ADR kriterlerine uygun taşıma sadece yüzde 2
ADR Sertifikalı olarak üretilmeyen tankerlerin çevre ve insan sağlığı için büyük bir tehlike oluşturduğunu ifade eden Maraş sözlerine şöyle devam etti: “Her yıl Türkiye’de 22 milyon ton akaryakıt taşındığı ve bu taşımacılığın yüzde 90’ının karayolu üzerinden yapıldığı düşünüldüğünde tehlikeli maddenin ADR Sertifikalı akaryakıt tankerleri ile ADR taşıma kriterlerine göre taşınma oranının ülkemizde yüzde 2 dolaylarında olduğunu görüyoruz. Bu şu demek; biz OKT olarak insanlığa ve çevreye karşı sorumluluğumuzu unutmuyor; ADR kriterlerine uygun araçlarla bir yılda taşınan tehlikeli maderlerin payımıza düşen yüzde 40.52’lik kısmını üzerimize yükleyerek insanları ve çevreyi tehlikeden koruyoruz. Oysa geri kalan yüzde 98’lik kısım hala tehlikeli maddeleri tehlikeli yollardan kalitesiz üretimlerle taşımaya devam ediyor. Bu konuyla ilgili en büyük çabamız uygun yollardan taşınmayan onlarca ton tehlikeyi OKT’nin tehlikeli madde taşımacılığını tehlikesiz hale getiren ADR’li tankerleri ile güvenli yollardan OKT güvencesi ile taşıyabilmek.
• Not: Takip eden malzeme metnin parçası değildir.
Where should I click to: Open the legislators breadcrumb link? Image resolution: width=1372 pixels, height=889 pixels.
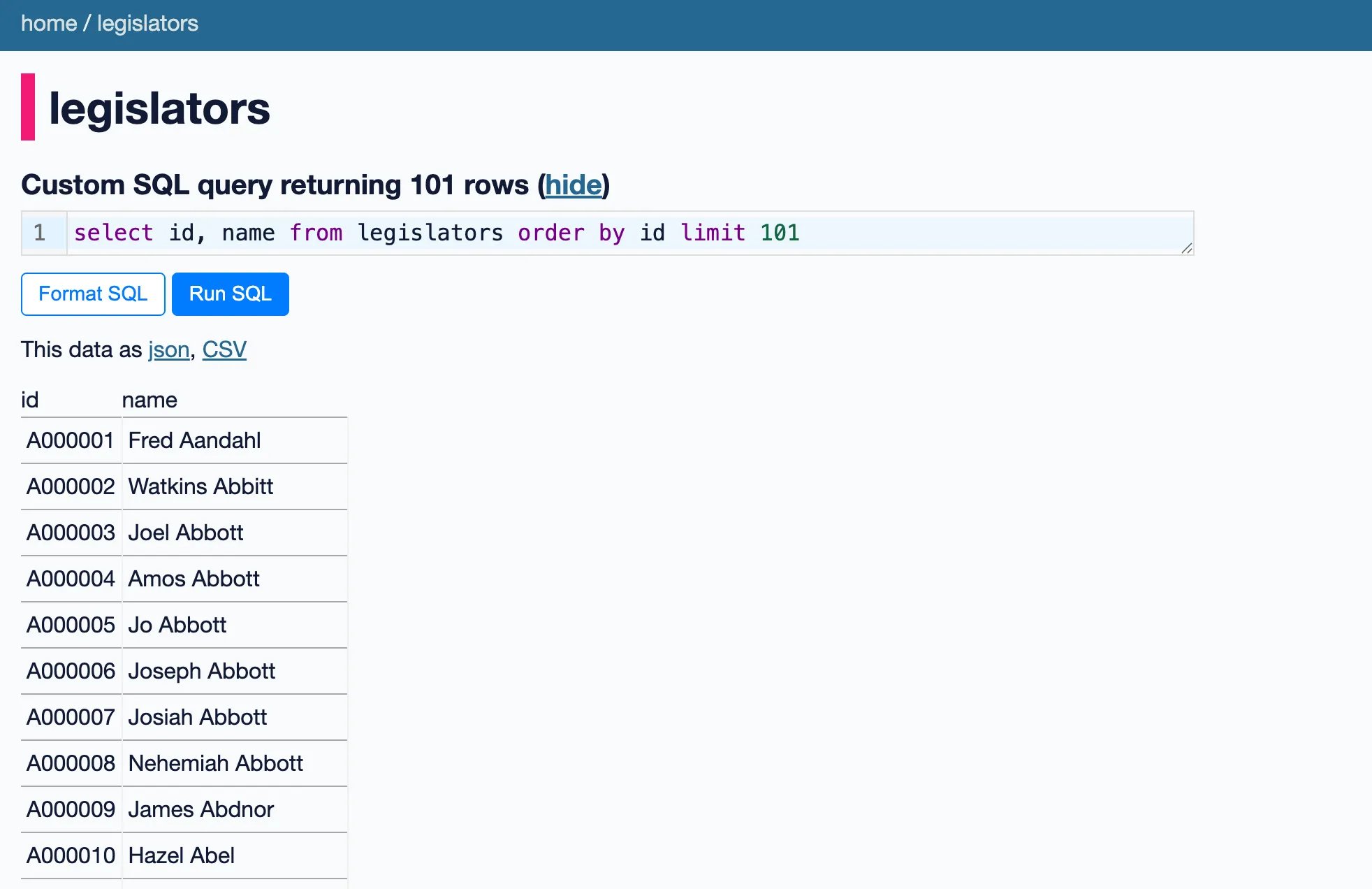(x=146, y=23)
Burada sevindirici olan gelişme ise firma olarak etki alanımızın çok geniş olması. Türkiye’nin dört bir yanına ürün sağlamanın yanı sıra bir Türk firması olarak yurtdışı satış ağımızın çok geniş bir alanı kapsadığını görmek bizler açısından doğru bir iş yaptığımızı ama daha da önemlisi işimizi doğru yaptığımızı gösteriyor.”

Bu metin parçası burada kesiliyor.